Science and Spirit aren’t mutually exclusive. But ever since early anthropologists looked down their noses at animistic cultures – seeing them as too dumb to know the difference between living and nonliving things, and giving their leaders justification to colonize and oppress them – the developed world has favored science as the ultimate authority. As we seek to right such wrongs, perhaps it’s worth considering not just what indigenous cultures lost, but what the oppressors also lost. 

To an animist, the scientist is missing out on an entire plane of reality that’s beneath the surface and accessible only through an expansion of consciousness.

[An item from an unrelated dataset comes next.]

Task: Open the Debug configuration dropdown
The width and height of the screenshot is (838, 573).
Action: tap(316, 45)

To a scientist, the subjective reality of the animist’s consciousness is unmeasurable, untestable, unprovable, and therefore unscientific and even unreal

What would be possible if we stopped using science to dominate or invalidate what we don’t understand? Can we concede – scientists included – that not everything is a scientific matter? This applies foremost to consciousness itself, which is entirely beyond the grasp of science, and arguably the only thing we know for certain to be real. We also know that humans yearn for a connection that’s beyond the ability of science to explain or provide. 

You don’t need to be anti-science to be open to a spiritual reality. I say this as a scientist and animist.

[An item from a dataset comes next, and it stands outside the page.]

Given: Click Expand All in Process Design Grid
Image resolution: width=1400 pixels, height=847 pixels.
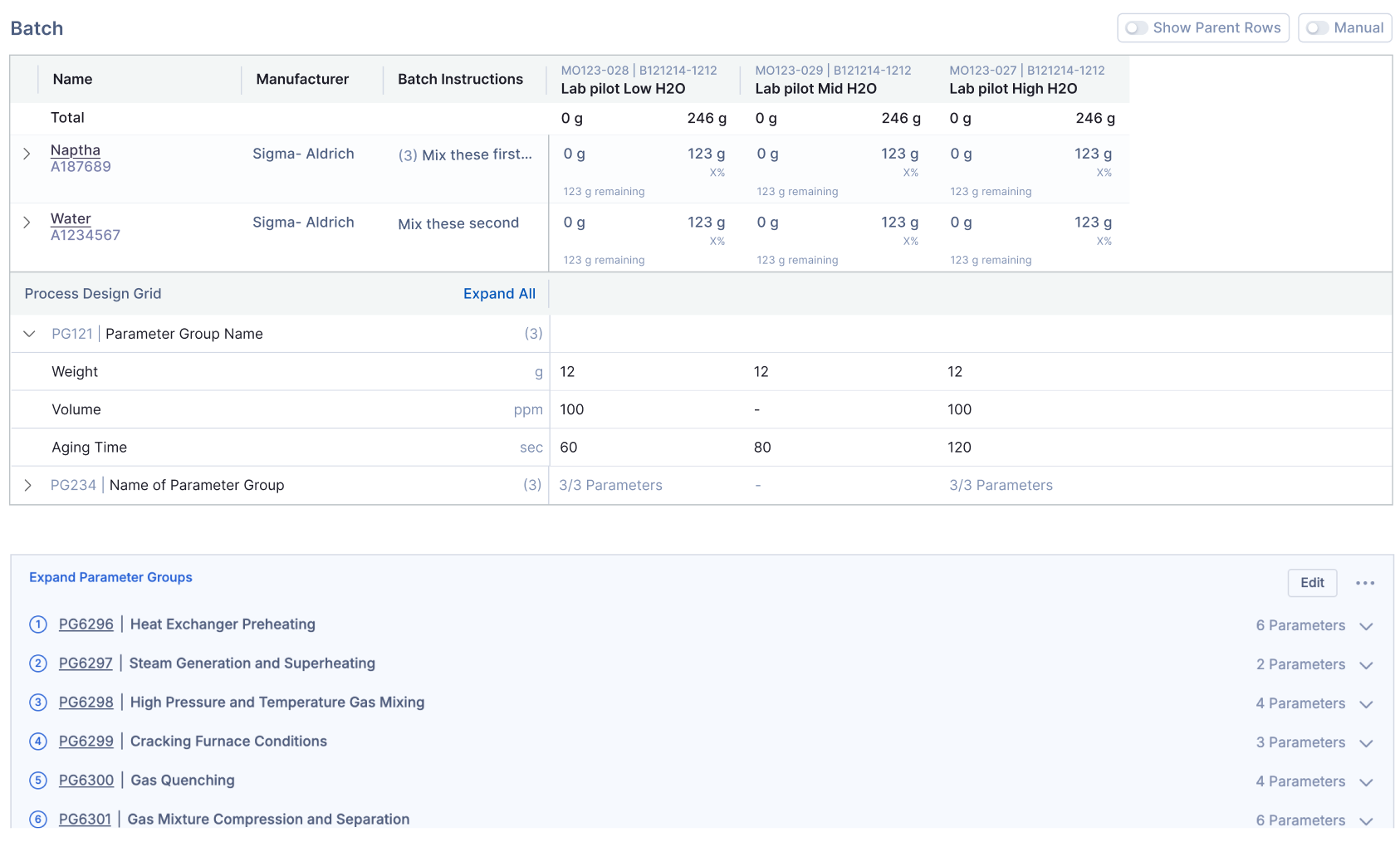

If you’re open to it, I have a simple assignment for you to try this week. Consider this: how might your life be different if you treated your surroundings as if you were in relationship with them? Make it a lighthearted game. 

What happens when you express gratitude to your bed, sheets, and pillow upon waking? What happens when you allow yourself to be in awe of the shimmering water that flows, as if by magic, from your showerhead? How does it feel to thank it for invigorating and purifying you? Does it feel any different to bless your food before eating it and thank it for giving itself to nourish you? 

What is it like to thank your home for keeping you safe and comfortable? When you step outside, what happens when you experience the earth as the ever-present stability beneath your feet, supporting you and nurturing everything that grows upon it? What do you notice when you give names to the familiar trees or rocks in your neighborhood? How does it feel different to think of the sky as a beautiful, conscious dome over you versus your usual way? What changes when you think of all the animals you encounter as non-human people, each with an equally valid reason to be here as the human people you see? 

And what happens when you listen and feel as if all these aspects of the world have something to communicate back to you?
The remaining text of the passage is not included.